-- Opening Marker --

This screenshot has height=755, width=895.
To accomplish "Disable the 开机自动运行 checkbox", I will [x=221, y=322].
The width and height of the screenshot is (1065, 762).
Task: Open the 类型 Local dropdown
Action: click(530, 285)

-- Closing Marker --

§ **What you are asked to do**: Output the listing exactly.

§ **Solution for this task**:
This screenshot has height=755, width=895.
To accomplish "Disable the 开机自动运行 checkbox", I will [x=221, y=322].
The width and height of the screenshot is (1065, 762).
Task: Open the 类型 Local dropdown
Action: click(530, 285)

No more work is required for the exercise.